> **SUPPLIED RECORDS**
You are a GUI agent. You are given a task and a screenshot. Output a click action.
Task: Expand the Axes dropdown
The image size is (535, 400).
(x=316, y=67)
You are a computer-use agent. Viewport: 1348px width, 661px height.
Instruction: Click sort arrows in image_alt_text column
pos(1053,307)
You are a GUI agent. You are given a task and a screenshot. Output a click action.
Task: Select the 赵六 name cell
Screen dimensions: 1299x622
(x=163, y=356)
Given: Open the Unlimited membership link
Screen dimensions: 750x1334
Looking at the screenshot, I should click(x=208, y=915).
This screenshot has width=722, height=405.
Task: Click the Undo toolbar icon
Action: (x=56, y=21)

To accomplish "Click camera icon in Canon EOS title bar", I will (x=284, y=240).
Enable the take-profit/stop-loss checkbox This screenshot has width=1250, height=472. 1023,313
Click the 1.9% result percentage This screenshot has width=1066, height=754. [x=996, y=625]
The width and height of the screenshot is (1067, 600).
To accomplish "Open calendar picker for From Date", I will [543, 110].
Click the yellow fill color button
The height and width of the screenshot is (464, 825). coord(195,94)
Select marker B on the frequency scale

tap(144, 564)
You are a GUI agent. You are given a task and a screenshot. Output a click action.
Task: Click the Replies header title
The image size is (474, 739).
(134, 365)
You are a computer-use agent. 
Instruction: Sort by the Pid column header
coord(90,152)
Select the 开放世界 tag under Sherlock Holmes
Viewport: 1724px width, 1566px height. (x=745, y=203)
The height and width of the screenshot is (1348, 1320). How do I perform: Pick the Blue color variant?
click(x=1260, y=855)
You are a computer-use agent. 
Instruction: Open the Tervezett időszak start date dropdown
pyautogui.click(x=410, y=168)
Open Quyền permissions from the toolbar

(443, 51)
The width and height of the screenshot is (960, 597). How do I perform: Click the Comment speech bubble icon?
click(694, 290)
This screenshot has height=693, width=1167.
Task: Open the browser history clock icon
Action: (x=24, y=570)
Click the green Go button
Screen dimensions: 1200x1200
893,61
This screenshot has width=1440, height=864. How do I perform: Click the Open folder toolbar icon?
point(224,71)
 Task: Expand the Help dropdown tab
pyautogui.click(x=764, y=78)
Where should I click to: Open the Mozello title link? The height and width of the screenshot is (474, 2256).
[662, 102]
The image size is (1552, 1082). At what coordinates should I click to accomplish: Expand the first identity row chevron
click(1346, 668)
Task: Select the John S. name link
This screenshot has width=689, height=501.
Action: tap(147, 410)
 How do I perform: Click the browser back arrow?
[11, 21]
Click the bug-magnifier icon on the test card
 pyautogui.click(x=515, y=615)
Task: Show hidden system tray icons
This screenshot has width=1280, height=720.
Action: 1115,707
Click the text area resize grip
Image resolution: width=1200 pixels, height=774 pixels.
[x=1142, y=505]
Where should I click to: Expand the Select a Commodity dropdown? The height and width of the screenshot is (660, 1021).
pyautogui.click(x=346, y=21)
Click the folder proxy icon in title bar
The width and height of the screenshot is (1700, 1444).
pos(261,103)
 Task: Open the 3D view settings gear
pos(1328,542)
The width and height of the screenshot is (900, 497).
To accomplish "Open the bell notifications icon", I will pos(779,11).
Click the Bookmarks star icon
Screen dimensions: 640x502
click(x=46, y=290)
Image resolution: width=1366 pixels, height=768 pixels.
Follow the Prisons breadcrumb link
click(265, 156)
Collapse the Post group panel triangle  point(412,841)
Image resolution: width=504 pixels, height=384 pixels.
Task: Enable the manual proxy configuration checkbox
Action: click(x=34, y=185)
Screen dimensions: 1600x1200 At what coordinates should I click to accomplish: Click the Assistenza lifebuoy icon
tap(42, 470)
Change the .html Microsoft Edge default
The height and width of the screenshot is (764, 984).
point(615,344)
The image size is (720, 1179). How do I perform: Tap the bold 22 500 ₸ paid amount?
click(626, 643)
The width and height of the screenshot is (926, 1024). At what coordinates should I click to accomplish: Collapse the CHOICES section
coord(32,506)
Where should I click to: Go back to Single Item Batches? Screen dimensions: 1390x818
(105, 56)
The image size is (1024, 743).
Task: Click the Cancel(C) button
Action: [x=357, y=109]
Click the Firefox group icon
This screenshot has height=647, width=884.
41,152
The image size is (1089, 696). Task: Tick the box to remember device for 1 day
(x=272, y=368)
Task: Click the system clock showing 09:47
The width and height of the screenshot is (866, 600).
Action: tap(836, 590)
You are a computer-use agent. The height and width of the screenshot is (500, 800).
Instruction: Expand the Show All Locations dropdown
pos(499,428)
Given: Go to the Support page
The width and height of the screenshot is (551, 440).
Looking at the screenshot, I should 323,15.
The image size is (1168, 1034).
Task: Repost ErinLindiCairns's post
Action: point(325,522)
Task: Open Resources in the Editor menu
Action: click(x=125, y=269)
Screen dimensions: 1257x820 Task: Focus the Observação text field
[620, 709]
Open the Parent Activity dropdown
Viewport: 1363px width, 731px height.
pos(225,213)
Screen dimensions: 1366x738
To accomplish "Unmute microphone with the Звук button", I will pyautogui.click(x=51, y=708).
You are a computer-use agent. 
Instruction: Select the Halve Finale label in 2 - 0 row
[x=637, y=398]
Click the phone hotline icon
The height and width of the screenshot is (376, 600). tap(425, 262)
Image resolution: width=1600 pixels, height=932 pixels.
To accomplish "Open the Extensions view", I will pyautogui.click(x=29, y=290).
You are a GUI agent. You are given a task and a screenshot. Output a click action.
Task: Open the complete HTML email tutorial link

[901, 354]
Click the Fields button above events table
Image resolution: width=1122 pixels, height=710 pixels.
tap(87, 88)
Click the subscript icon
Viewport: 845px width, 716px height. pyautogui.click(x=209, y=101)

> **TASK DESCRIPTION**
Return the data in its entirety, exactly as given.

> **RESPONSE BOX**
You are a GUI agent. You are given a task and a screenshot. Output a click action.
Task: Expand the Axes dropdown
The image size is (535, 400).
(x=316, y=67)
You are a computer-use agent. Viewport: 1348px width, 661px height.
Instruction: Click sort arrows in image_alt_text column
pos(1053,307)
You are a GUI agent. You are given a task and a screenshot. Output a click action.
Task: Select the 赵六 name cell
Screen dimensions: 1299x622
(x=163, y=356)
Given: Open the Unlimited membership link
Screen dimensions: 750x1334
Looking at the screenshot, I should click(x=208, y=915).
This screenshot has width=722, height=405.
Task: Click the Undo toolbar icon
Action: (x=56, y=21)

To accomplish "Click camera icon in Canon EOS title bar", I will (x=284, y=240).
Enable the take-profit/stop-loss checkbox This screenshot has width=1250, height=472. 1023,313
Click the 1.9% result percentage This screenshot has width=1066, height=754. [x=996, y=625]
The width and height of the screenshot is (1067, 600).
To accomplish "Open calendar picker for From Date", I will [543, 110].
Click the yellow fill color button
The height and width of the screenshot is (464, 825). coord(195,94)
Select marker B on the frequency scale

tap(144, 564)
You are a GUI agent. You are given a task and a screenshot. Output a click action.
Task: Click the Replies header title
The image size is (474, 739).
(134, 365)
You are a computer-use agent. 
Instruction: Sort by the Pid column header
coord(90,152)
Select the 开放世界 tag under Sherlock Holmes
Viewport: 1724px width, 1566px height. (x=745, y=203)
The height and width of the screenshot is (1348, 1320). How do I perform: Pick the Blue color variant?
click(x=1260, y=855)
You are a computer-use agent. 
Instruction: Open the Tervezett időszak start date dropdown
pyautogui.click(x=410, y=168)
Open Quyền permissions from the toolbar

(443, 51)
The width and height of the screenshot is (960, 597). How do I perform: Click the Comment speech bubble icon?
click(694, 290)
This screenshot has height=693, width=1167.
Task: Open the browser history clock icon
Action: (x=24, y=570)
Click the green Go button
Screen dimensions: 1200x1200
893,61
This screenshot has width=1440, height=864. How do I perform: Click the Open folder toolbar icon?
point(224,71)
 Task: Expand the Help dropdown tab
pyautogui.click(x=764, y=78)
Where should I click to: Open the Mozello title link? The height and width of the screenshot is (474, 2256).
[662, 102]
The image size is (1552, 1082). At what coordinates should I click to accomplish: Expand the first identity row chevron
click(1346, 668)
Task: Select the John S. name link
This screenshot has width=689, height=501.
Action: tap(147, 410)
 How do I perform: Click the browser back arrow?
[11, 21]
Click the bug-magnifier icon on the test card
 pyautogui.click(x=515, y=615)
Task: Show hidden system tray icons
This screenshot has width=1280, height=720.
Action: 1115,707
Click the text area resize grip
Image resolution: width=1200 pixels, height=774 pixels.
[x=1142, y=505]
Where should I click to: Expand the Select a Commodity dropdown? The height and width of the screenshot is (660, 1021).
pyautogui.click(x=346, y=21)
Click the folder proxy icon in title bar
The width and height of the screenshot is (1700, 1444).
pos(261,103)
 Task: Open the 3D view settings gear
pos(1328,542)
The width and height of the screenshot is (900, 497).
To accomplish "Open the bell notifications icon", I will pos(779,11).
Click the Bookmarks star icon
Screen dimensions: 640x502
click(x=46, y=290)
Image resolution: width=1366 pixels, height=768 pixels.
Follow the Prisons breadcrumb link
click(265, 156)
Collapse the Post group panel triangle  point(412,841)
Image resolution: width=504 pixels, height=384 pixels.
Task: Enable the manual proxy configuration checkbox
Action: click(x=34, y=185)
Screen dimensions: 1600x1200 At what coordinates should I click to accomplish: Click the Assistenza lifebuoy icon
tap(42, 470)
Change the .html Microsoft Edge default
The height and width of the screenshot is (764, 984).
point(615,344)
The image size is (720, 1179). How do I perform: Tap the bold 22 500 ₸ paid amount?
click(626, 643)
The width and height of the screenshot is (926, 1024). At what coordinates should I click to accomplish: Collapse the CHOICES section
coord(32,506)
Where should I click to: Go back to Single Item Batches? Screen dimensions: 1390x818
(105, 56)
The image size is (1024, 743).
Task: Click the Cancel(C) button
Action: [x=357, y=109]
Click the Firefox group icon
This screenshot has height=647, width=884.
41,152
The image size is (1089, 696). Task: Tick the box to remember device for 1 day
(x=272, y=368)
Task: Click the system clock showing 09:47
The width and height of the screenshot is (866, 600).
Action: tap(836, 590)
You are a computer-use agent. The height and width of the screenshot is (500, 800).
Instruction: Expand the Show All Locations dropdown
pos(499,428)
Given: Go to the Support page
The width and height of the screenshot is (551, 440).
Looking at the screenshot, I should 323,15.
The image size is (1168, 1034).
Task: Repost ErinLindiCairns's post
Action: point(325,522)
Task: Open Resources in the Editor menu
Action: click(x=125, y=269)
Screen dimensions: 1257x820 Task: Focus the Observação text field
[620, 709]
Open the Parent Activity dropdown
Viewport: 1363px width, 731px height.
pos(225,213)
Screen dimensions: 1366x738
To accomplish "Unmute microphone with the Звук button", I will pyautogui.click(x=51, y=708).
You are a computer-use agent. 
Instruction: Select the Halve Finale label in 2 - 0 row
[x=637, y=398]
Click the phone hotline icon
The height and width of the screenshot is (376, 600). tap(425, 262)
Image resolution: width=1600 pixels, height=932 pixels.
To accomplish "Open the Extensions view", I will pyautogui.click(x=29, y=290).
You are a GUI agent. You are given a task and a screenshot. Output a click action.
Task: Open the complete HTML email tutorial link

[901, 354]
Click the Fields button above events table
Image resolution: width=1122 pixels, height=710 pixels.
tap(87, 88)
Click the subscript icon
Viewport: 845px width, 716px height. pyautogui.click(x=209, y=101)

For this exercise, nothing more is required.